WORK REQUEST: Write out the lines below word for word, everything from the line containing "This screenshot has height=622, width=550." down to the line containing "The image size is (1080, 608).".

EXTRACTED DATA:
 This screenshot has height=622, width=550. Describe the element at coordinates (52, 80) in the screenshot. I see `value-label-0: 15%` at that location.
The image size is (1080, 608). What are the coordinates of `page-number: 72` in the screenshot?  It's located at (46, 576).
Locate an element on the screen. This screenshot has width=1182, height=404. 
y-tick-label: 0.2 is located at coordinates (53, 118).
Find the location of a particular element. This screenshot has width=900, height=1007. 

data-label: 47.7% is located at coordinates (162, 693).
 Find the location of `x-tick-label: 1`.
==
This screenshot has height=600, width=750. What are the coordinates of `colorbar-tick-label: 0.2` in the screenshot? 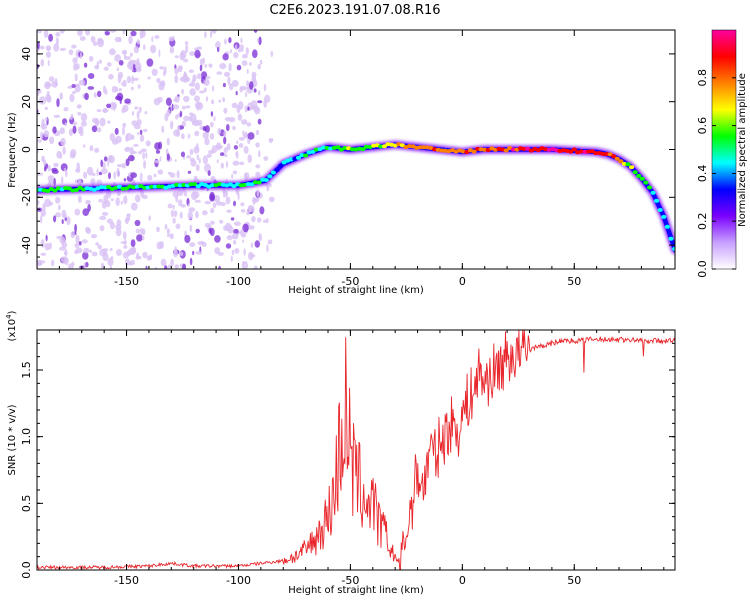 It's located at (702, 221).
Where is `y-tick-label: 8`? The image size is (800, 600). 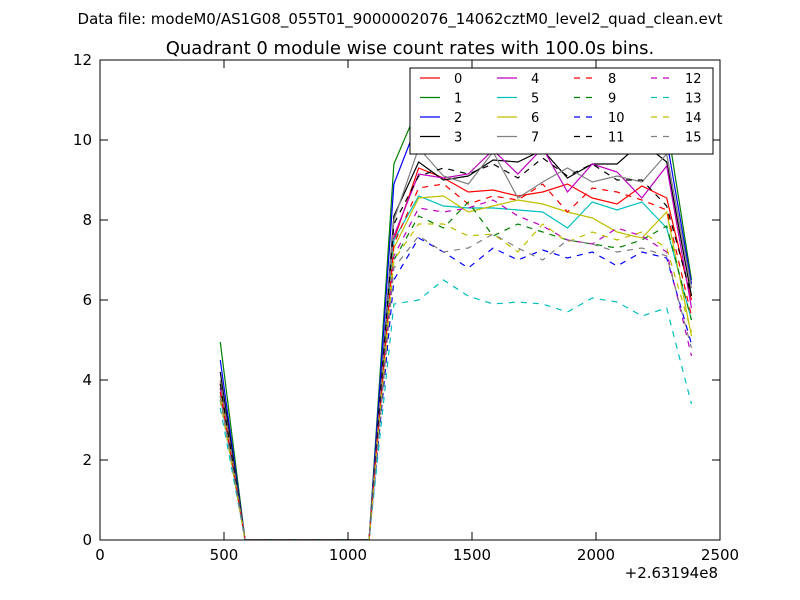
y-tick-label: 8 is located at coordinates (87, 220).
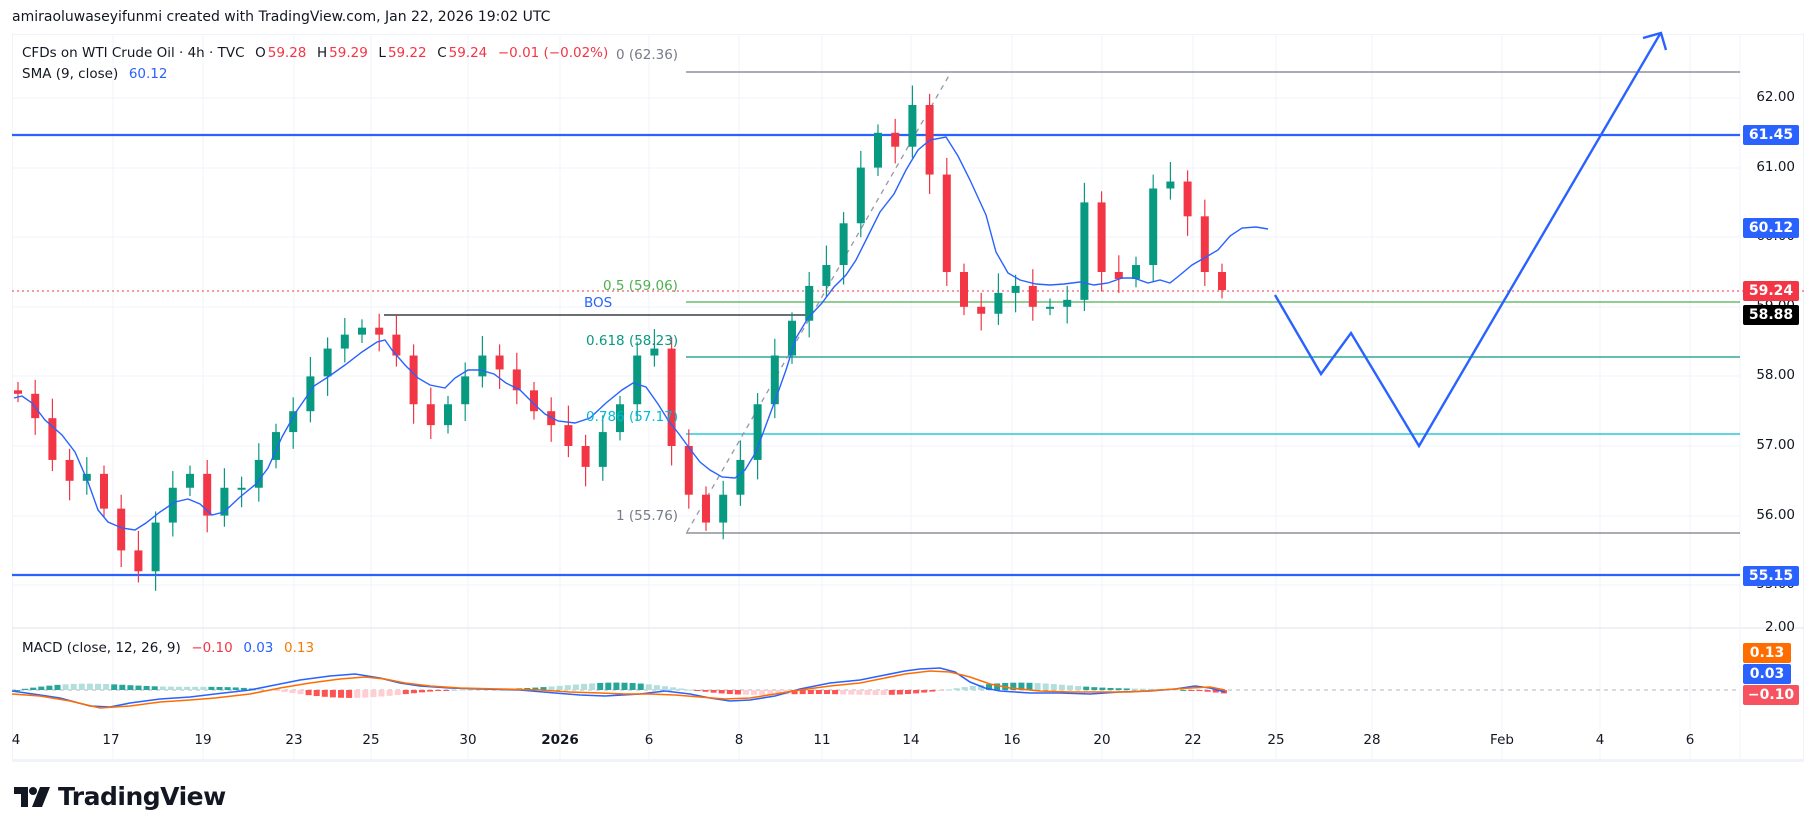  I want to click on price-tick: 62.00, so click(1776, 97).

WRITTEN ANSWER:
 This screenshot has height=622, width=550. Describe the element at coordinates (52, 80) in the screenshot. I see `value-label-0: 15%` at that location.
The image size is (1080, 608). What are the coordinates of `page-number: 72` in the screenshot?  It's located at (46, 576).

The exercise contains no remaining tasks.